• WHAT YOU SHOULD DO
Look below for the lines from the one with "This screenshot has height=818, width=1270." to the one with "Image resolution: width=1400", and copy exactly those lines, both ends included.

Dataset entries
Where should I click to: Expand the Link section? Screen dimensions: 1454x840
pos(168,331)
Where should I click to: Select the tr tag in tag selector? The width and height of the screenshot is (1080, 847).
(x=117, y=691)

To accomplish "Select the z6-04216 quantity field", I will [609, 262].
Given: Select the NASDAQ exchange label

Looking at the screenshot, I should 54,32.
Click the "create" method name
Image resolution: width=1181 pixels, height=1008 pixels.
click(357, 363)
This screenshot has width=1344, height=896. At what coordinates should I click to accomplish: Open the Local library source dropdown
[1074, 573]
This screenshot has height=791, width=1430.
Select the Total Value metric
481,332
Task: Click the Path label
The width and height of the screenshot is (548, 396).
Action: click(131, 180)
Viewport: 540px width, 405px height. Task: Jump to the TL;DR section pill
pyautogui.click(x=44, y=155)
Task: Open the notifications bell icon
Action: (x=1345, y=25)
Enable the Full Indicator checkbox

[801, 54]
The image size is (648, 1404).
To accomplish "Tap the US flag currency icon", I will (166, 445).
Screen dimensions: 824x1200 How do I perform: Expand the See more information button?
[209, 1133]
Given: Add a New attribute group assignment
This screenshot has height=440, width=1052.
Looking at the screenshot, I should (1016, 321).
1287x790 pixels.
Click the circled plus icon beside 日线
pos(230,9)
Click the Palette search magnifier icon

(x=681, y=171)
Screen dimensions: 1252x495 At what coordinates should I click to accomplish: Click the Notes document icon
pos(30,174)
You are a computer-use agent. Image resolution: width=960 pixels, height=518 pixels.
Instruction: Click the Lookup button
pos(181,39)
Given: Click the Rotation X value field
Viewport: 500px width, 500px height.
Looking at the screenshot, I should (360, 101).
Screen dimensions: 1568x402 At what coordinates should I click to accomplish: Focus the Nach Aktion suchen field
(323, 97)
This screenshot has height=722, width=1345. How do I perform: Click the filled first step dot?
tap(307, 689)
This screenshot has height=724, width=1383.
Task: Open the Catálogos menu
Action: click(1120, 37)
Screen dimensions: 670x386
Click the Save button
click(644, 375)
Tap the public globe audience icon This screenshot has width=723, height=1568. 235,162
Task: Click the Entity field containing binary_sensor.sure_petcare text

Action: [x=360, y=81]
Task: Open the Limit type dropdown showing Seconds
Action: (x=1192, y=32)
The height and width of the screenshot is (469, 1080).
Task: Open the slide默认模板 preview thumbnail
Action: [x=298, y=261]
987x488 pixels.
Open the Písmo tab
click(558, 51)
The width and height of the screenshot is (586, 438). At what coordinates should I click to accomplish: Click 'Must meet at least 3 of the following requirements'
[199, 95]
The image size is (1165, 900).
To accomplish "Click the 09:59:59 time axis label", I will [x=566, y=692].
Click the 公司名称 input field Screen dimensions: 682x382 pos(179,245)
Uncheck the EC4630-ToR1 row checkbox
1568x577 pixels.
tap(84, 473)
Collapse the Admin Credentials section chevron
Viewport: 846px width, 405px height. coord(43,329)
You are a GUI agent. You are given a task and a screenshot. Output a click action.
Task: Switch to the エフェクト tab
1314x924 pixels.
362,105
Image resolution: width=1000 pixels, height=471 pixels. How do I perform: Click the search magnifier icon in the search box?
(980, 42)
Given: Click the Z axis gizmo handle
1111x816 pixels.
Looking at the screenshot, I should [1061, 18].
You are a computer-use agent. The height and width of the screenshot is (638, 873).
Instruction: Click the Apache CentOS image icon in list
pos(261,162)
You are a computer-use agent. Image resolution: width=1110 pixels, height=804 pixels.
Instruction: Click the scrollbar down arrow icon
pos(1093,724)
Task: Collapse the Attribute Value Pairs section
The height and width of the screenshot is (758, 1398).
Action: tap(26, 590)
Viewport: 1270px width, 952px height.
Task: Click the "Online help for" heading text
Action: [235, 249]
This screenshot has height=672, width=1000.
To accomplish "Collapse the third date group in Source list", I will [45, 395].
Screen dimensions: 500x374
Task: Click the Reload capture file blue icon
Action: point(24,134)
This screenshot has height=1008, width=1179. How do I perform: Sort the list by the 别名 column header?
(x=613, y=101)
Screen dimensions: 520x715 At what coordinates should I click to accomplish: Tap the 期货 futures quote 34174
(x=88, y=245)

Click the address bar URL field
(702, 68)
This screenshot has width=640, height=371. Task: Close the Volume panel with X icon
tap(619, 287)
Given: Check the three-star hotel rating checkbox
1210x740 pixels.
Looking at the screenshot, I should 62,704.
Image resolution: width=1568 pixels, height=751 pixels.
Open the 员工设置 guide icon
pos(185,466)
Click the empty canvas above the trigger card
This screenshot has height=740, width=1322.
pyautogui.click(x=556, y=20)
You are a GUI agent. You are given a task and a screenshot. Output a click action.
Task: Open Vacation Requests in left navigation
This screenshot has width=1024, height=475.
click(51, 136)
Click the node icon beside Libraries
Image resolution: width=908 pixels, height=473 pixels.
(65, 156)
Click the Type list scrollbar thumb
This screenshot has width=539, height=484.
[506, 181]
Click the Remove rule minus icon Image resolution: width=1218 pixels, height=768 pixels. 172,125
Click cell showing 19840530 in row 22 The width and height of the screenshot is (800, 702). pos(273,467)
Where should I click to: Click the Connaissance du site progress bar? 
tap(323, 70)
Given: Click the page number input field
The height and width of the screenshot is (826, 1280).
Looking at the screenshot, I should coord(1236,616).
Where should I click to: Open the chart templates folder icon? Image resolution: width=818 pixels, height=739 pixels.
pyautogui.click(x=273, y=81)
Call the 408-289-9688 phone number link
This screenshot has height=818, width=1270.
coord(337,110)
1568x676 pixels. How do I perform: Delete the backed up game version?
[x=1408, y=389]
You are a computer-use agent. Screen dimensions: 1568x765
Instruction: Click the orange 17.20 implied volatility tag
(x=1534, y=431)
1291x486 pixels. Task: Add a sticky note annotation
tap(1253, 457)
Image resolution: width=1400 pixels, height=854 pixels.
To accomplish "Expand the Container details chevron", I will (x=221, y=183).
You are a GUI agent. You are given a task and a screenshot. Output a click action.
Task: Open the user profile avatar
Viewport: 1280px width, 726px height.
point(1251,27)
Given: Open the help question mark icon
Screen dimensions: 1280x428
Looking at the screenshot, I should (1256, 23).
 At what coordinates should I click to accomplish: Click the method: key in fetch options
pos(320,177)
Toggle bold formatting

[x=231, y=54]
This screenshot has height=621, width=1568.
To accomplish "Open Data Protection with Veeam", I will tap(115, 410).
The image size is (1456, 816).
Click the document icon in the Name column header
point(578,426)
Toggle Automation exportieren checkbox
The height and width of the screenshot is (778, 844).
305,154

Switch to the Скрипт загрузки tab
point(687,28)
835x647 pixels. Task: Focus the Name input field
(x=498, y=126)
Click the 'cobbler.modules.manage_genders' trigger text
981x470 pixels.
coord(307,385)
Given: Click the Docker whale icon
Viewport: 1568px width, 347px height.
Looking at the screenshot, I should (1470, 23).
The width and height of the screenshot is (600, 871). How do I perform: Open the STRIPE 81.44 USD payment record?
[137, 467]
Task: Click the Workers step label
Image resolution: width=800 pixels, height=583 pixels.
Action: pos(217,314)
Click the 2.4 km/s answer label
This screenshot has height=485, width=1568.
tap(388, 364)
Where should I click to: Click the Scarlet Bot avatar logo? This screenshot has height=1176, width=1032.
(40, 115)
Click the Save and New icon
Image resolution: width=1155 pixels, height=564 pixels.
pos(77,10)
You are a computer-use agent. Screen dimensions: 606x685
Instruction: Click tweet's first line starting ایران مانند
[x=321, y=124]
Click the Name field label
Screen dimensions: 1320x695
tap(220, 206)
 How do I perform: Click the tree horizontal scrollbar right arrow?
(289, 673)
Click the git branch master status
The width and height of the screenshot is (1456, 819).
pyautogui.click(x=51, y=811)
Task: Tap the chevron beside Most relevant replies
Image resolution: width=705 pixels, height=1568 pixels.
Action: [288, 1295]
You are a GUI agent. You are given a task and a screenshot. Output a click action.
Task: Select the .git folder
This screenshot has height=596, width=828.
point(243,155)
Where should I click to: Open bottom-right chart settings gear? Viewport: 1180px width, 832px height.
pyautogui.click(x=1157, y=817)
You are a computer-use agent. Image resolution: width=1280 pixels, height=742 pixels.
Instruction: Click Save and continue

• SOLVED EXERCISE
This screenshot has height=818, width=1270.
coord(337,110)
1568x676 pixels. How do I perform: Delete the backed up game version?
[x=1408, y=389]
You are a computer-use agent. Screen dimensions: 1568x765
Instruction: Click the orange 17.20 implied volatility tag
(x=1534, y=431)
1291x486 pixels. Task: Add a sticky note annotation
tap(1253, 457)
Image resolution: width=1400 pixels, height=854 pixels.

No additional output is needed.